We recommend Their half-moon design or treating just one nail on each hand to a cluster of gold studs.
The vibe With its thick red velvet curtains, velvet antique couches, and deep red walls, Boudoir’s decor is as sexy as its nail art. The English-speaking staff are professional but relaxed, making you feel pampered but also at home.
Cost A basic shellac manicure starts at ¥5,400 with embellishments such as studs costing extra.
BEST FOR…Otaku nails
As a popular hangout for otaku nerds, Coco Color’s is well-positioned in Akihabara. But the salon is famed for more than just its image; it’s also amassed fans thanks to its letter-perfect painting, usually of anime characters or idols. They accept requests and also offer 3D art.
We recommend If you’re planning to attend one of Tokyo’s popular idol-meeting events, get your nails painted with the face of your favourite star – that way, when you shake their hand, you’ll have more of a chance of attracting their attention. Yes, this is what real otaku nerds do.

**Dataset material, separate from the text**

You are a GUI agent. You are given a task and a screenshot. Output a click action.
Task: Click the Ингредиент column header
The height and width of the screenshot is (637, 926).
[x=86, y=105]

The vibe Coco Color’s serves as a kind of community space where you can mingle with fellow fanatics. The walls are covered with customers’ anime character drawings, and anime music plays on repeat in the background.

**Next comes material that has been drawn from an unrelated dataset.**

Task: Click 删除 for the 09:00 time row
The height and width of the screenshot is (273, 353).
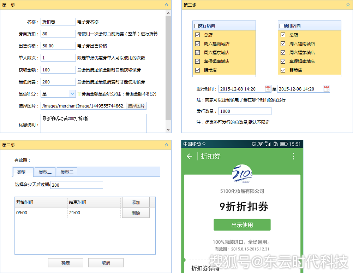Action: click(x=136, y=213)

Cost ¥1,100 per 10 minutes (it took three hours to paint five of our nails with anime characters). They request that you make a booking and don’t cancel at short notice.
You usually need to file off a bit of the surface of your own nails before attaching gel nails, but Granje's set relieves you of that trouble. The UV stick light is convenient to carry around, allowing you to fix broken tips on the go. All made in Japan, their gel polish set includes both base and top coating polish, one type of colour polish, the light, polish remover, a nail file and a wooden stick. Set ¥16,740, each extra colour gel ¥3,240, available from cosmetics sections at major shopping complexes, including Tokyu Plaza, Shinjuku Lumine 2 and Estnation in Roppongi Hills.
Dryness is the enemy of all healthy nails. Making your polish last longer and preventing cracks and hangnails, Uka's nail oils were created for busy urbanites by top Tokyo manicurist Kiho Watanabe. Their set includes five varieties, each with a different aromatic essence for you to choose but all made with organic argan oil. The rollerball vial lets you apply oil quickly without getting greasy fingers. Set ¥15,120 (individual oils from ¥3,024), available from major cosmetics stores and Uka salons including ones at Ginza Six and Haneda Airport.